Caproni elimina ogni elemento superfluo. Non racconta una scena, non costruisce una narrazione, non offre spiegazioni. Lascia soltanto il gesto essenziale: voltarsi, guardare, riconoscere. E in quel riconoscimento si apre l’abisso. La paura non nasce più dall’esterno, ma dall’impossibilità di separare completamente sé stessi da ciò che si teme.

Negli ultimi anni della sua produzione, la poesia di Caproni diventa sempre più scarna, essenziale, quasi aforistica. I versi sembrano ridursi all’osso, come se ogni parola dovesse sopravvivere a una prova estrema. Dietro questa apparente semplicità, però, si apre una domanda morale e metafisica radicale: chi è davvero il nemico? Dove finisce l’io e dove comincia ciò che lo minaccia?

Qui la rivelazione non salva. Non consola, non illumina in senso pacificato. Al contrario, costringe a riconoscere la parte più oscura di sé: quella che non vorremmo vedere, quella che preferiremmo attribuire agli altri, quella che invece ci somiglia più di quanto siamo disposti ad ammettere.

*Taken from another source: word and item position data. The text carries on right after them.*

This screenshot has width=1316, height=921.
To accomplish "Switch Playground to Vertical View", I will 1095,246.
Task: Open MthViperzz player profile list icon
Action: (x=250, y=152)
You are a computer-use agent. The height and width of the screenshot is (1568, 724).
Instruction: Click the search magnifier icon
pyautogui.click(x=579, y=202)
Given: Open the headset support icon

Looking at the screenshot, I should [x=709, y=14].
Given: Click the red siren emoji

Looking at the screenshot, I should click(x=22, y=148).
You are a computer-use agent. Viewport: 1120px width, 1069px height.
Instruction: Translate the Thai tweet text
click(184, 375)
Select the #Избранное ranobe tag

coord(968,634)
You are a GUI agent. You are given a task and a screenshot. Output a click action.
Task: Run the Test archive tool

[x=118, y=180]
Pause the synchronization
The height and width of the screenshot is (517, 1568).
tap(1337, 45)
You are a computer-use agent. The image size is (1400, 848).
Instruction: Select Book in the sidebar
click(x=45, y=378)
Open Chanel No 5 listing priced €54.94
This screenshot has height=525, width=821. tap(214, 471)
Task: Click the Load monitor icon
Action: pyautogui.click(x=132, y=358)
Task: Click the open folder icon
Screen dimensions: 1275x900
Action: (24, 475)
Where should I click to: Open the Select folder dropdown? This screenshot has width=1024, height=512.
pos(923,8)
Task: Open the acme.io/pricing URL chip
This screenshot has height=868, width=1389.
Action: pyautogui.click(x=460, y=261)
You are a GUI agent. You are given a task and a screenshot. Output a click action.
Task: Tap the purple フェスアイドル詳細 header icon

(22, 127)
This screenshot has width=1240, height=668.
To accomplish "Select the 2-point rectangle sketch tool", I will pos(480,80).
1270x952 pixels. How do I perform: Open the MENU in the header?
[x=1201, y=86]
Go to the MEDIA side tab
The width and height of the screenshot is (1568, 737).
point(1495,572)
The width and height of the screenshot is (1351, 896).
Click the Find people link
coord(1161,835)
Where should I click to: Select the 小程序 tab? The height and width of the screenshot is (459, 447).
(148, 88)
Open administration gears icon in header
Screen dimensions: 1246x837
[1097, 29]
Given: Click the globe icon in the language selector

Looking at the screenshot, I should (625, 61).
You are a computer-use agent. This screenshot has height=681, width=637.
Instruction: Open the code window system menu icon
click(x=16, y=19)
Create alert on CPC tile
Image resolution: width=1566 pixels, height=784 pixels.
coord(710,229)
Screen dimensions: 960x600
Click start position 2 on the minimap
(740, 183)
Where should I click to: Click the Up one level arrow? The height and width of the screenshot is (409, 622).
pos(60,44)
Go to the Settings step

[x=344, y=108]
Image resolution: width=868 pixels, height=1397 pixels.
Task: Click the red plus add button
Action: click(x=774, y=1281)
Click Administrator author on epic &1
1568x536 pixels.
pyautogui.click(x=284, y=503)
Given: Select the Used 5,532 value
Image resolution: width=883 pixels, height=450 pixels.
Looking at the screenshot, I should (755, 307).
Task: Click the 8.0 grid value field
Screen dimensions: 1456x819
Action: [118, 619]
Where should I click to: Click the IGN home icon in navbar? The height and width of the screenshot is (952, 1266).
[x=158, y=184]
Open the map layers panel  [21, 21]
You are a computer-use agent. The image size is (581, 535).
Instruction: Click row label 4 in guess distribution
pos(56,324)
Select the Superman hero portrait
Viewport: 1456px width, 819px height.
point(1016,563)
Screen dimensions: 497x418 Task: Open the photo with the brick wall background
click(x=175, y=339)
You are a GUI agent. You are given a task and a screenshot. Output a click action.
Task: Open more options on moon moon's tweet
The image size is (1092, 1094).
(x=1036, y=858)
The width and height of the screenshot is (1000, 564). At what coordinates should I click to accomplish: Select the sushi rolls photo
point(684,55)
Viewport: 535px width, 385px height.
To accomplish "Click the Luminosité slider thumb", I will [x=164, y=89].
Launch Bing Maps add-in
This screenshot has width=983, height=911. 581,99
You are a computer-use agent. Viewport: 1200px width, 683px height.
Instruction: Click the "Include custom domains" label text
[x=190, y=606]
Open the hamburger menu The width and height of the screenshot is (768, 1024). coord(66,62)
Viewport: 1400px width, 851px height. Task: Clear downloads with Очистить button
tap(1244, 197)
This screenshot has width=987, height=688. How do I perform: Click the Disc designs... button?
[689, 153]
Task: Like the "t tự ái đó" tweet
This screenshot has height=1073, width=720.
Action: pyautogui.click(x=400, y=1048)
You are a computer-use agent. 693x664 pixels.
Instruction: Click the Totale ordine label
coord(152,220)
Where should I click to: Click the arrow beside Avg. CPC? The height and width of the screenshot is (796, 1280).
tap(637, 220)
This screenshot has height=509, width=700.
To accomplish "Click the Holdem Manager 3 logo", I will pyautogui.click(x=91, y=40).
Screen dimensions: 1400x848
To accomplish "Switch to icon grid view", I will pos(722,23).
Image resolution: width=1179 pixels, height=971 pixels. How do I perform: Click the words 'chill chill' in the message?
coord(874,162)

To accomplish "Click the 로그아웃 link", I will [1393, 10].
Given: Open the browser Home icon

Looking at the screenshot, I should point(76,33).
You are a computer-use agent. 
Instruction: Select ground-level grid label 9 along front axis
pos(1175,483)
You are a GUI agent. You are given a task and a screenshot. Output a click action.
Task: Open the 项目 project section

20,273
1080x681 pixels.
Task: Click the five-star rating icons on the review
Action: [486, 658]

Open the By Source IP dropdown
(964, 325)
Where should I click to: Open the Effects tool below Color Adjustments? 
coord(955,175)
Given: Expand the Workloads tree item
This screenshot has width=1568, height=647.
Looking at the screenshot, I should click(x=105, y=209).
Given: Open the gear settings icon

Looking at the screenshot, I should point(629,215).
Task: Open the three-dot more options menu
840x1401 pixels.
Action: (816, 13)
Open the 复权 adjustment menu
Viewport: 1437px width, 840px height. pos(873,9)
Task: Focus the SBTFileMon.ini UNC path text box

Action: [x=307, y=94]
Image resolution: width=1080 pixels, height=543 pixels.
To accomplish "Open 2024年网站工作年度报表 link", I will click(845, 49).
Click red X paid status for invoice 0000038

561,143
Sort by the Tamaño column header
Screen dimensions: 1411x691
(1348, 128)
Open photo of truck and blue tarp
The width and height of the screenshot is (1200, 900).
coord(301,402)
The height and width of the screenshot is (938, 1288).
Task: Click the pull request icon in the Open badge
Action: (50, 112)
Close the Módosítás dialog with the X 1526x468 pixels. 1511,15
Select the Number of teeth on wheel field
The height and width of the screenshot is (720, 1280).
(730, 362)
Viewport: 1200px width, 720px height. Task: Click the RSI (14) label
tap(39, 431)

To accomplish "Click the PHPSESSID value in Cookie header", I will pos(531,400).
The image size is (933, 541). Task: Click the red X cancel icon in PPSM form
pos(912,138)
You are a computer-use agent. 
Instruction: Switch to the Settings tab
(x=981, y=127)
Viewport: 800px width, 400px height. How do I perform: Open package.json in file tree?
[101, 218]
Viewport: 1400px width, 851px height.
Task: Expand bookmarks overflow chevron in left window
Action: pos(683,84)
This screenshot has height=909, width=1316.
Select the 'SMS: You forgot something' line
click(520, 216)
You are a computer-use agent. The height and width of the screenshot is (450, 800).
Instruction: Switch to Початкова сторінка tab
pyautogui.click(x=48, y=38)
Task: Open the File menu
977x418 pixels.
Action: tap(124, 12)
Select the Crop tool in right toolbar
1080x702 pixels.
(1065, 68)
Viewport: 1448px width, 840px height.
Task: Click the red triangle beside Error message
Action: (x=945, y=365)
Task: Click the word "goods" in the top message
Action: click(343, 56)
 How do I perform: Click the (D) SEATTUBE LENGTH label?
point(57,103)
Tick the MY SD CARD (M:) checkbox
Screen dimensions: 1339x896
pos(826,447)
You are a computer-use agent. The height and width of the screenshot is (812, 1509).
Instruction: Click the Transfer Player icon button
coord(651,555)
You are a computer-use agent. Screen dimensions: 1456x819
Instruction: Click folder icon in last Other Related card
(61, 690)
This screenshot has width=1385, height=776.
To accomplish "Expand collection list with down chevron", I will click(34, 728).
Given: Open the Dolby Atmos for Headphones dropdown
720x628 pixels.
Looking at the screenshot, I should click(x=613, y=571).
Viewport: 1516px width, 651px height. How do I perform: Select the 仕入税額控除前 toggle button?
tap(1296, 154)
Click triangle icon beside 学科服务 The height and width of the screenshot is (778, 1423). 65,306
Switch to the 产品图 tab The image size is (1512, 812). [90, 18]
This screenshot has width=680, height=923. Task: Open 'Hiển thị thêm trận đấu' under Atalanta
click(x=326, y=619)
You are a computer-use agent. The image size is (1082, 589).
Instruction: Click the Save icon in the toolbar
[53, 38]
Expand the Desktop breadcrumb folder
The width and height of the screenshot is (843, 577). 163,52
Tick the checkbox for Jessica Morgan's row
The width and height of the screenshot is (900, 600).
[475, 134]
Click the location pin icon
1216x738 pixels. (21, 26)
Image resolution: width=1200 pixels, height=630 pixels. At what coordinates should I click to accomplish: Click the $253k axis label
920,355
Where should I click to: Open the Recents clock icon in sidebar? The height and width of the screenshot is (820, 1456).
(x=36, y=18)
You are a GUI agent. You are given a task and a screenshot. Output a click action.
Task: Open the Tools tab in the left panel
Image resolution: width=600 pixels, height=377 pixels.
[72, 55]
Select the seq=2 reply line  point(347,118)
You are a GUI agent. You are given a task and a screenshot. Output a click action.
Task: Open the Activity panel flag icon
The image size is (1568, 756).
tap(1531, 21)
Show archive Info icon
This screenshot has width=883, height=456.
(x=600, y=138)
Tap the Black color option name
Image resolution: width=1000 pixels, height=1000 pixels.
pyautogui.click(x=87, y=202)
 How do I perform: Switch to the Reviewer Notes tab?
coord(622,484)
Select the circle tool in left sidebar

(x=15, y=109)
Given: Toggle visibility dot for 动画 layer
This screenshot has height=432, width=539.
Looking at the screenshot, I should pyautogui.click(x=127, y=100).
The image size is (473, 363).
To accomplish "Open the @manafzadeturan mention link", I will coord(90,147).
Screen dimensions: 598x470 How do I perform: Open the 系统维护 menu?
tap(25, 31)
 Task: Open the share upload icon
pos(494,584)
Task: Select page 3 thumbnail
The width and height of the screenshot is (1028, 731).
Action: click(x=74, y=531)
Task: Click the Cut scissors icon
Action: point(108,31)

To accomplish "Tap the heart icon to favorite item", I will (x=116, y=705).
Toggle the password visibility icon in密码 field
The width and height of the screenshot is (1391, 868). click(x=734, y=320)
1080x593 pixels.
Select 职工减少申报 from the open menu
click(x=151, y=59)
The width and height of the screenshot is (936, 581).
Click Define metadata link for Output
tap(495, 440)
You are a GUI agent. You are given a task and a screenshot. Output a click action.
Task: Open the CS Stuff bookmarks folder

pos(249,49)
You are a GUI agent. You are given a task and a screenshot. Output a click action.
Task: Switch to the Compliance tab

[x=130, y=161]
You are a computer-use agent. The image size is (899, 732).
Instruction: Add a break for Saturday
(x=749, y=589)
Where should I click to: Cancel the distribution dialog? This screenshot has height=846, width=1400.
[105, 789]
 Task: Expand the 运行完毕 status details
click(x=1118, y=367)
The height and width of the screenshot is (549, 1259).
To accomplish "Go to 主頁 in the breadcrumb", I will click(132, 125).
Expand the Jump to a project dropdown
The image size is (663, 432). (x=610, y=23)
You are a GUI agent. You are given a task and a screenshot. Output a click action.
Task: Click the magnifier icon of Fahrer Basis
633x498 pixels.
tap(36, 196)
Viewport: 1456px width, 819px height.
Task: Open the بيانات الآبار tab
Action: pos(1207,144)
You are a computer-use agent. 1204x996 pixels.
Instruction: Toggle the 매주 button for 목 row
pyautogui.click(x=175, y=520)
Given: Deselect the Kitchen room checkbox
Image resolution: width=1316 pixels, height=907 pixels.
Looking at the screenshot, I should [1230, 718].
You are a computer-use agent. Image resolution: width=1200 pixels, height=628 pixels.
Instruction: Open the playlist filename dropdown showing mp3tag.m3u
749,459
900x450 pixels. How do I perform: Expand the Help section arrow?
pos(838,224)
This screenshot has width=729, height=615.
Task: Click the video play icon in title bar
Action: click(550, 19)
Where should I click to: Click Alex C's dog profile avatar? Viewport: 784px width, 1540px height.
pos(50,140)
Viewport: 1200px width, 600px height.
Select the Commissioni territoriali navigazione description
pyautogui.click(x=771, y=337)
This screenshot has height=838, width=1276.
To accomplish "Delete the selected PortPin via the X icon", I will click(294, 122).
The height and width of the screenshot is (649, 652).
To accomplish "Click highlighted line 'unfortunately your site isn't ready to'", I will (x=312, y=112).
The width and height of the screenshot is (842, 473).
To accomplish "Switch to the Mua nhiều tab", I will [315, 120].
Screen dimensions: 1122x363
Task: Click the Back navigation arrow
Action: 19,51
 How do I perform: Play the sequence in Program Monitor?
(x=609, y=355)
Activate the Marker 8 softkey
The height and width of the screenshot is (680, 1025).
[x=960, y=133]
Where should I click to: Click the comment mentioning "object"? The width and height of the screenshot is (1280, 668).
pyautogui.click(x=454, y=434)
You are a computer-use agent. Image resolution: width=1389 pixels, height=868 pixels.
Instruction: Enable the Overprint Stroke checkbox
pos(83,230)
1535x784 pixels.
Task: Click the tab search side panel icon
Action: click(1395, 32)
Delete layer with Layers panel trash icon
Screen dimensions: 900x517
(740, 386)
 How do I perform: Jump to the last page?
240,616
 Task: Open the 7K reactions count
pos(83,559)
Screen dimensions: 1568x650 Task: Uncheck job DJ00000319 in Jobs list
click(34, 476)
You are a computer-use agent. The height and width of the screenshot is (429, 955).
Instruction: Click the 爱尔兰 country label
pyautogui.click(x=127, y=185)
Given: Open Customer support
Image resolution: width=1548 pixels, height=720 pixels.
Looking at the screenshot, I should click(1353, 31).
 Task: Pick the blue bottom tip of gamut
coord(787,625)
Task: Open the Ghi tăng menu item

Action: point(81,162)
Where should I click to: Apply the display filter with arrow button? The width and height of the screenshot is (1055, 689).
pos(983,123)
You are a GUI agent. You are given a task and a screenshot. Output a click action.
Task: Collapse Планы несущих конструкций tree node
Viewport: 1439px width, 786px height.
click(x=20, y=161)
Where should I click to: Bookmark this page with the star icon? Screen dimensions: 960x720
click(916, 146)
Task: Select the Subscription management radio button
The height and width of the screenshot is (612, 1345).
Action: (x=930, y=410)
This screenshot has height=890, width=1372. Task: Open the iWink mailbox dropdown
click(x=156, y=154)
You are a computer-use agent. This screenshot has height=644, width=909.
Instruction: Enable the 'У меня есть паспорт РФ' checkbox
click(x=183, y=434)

La forza della poesia sta proprio in questa coincidenza perturbante. Gli “assassini” non sono soltanto figure esterne, ma presenze interiori, doppi, immagini riflesse. Caproni trasforma così una scena brevissima in una meditazione feroce sull’identità, sulla colpa, sulla violenza che ciascuno porta dentro di sé.

In pochi versi, la poesia arriva a una verità difficile da sostenere: non sempre ciò che ci distrugge viene da fuori. A volte ha i nostri occhi, la nostra voce, la nostra forma. E proprio per questo è impossibile fuggirgli davvero.

Sketch di Giorgio Caproni

Poeta

Giorgio Caproni

Giorgio Caproni nacque a Livorno nel 1912 e morì a Roma nel 1990. È stato uno dei maggiori poeti italiani del Novecento, autore di una poesia insieme limpida e vertiginosa, capace di unire musicalità, precisione quotidiana e interrogazione metafisica. Dopo l’infanzia a Genova, città centrale nel suo immaginario, visse a lungo a Roma e lavorò anche come maestro elementare. La sua poesia attraversa luoghi, partenze, madri, viaggi, figure amate e perdute, trasformando spesso l’esperienza biografica in una meditazione più profonda sull’assenza, sulla morte e sul senso stesso dell’esistere. Tra le sue opere più importanti si ricordano “Il passaggio d’Enea”, “Il seme del piangere”, “Il muro della terra”, “Il franco cacciatore” e “Il conte di Kevenhüller”. Nei libri più maturi la sua voce diventa sempre più essenziale, quasi aforistica: pochi versi, immagini nette, domande radicali. Caproni resta un poeta decisivo perché ha saputo portare la lingua italiana verso una chiarezza estrema, dove semplicità e abisso coincidono. Nei suoi testi più alti, la poesia sembra parlare con tono naturale e insieme spalancare una zona inquieta, in cui l’uomo incontra il proprio doppio, il nulla, Dio, la colpa, la memoria.